Quizás ahora se torne más esclarecida la teoría lockeana sobre la identidad personal. Al limpiar el alma de sustancialismo, lo humano deviene una consciencia cuasi abstracta, sin comunidad, raigambre o tradiciones. Lo cual se traduce en una subjetividad que se define, en última instancia, tan sólo en su relación con las cosas.
Bibliografía
Locke John (2005) Ensayo sobre el gobierno civil, Bernal: Unq. Prometeo.
Locke John (1999) Ensayo sobre el conocimiento humano, D. F.: Fondo de Cultura Económica.
Megino Rodriguez, Carlos. (2005). “Supervivencia post-mortem e identidad personal en el orfismo”. En Revista Pensamiento, vol. 61, núm. 230, pp. 311- 325.
Si afirmas.que la identidad (contonuidad en memoria) suplanta a la noción de alma, entonces cosmovision de la transmigración de las almas (mentenpsicosis) en el pitagirismo viene a confirmar semejante teoría y desfachtez. Tú opinión por favor.
Buen artículo el que nos entregas de verdad.

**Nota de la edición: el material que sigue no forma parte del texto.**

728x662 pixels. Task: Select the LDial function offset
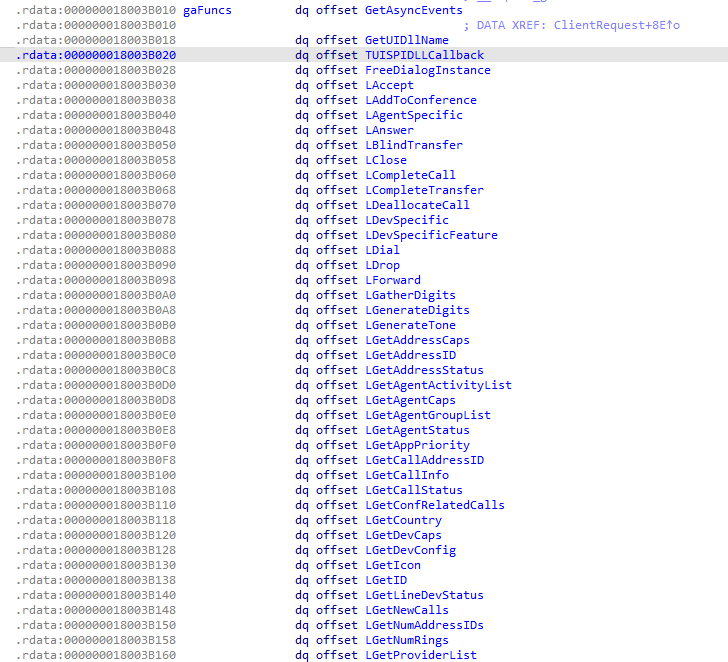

Gracias, Giovanny, por comentar. Entiendo que la teoría órfico/pitagórica de la metempsicosis se halla vinculada al pensamiento religioso y/o escatológico antiguo; no así en el caso de Locke, donde la identidad personal, a diferencia del alma, permite pensar la subjetividad moderna; unos años más tarde, otro empirista como Hume habla de un «haz de percepciones» para referirse a la personalidad, y luego Immanuel Kant recurre al ámbito de lo trascendental para evitar fundar en algo efímero, como la experiencia, una noción tan fundamental. En ninguno ya es necesaria la noción de alma, y la posibilidad de una continuidad de la persona a través de distintas vidas no es un tópico de análisis para los modernos, en este sentido Locke podría considerarse algo así como una excepción. No sé si todo esto responde a tu pregunta, me parece que por más que los términos lockeanos tengan una resonancia pitagórica no están hablando de lo mismo.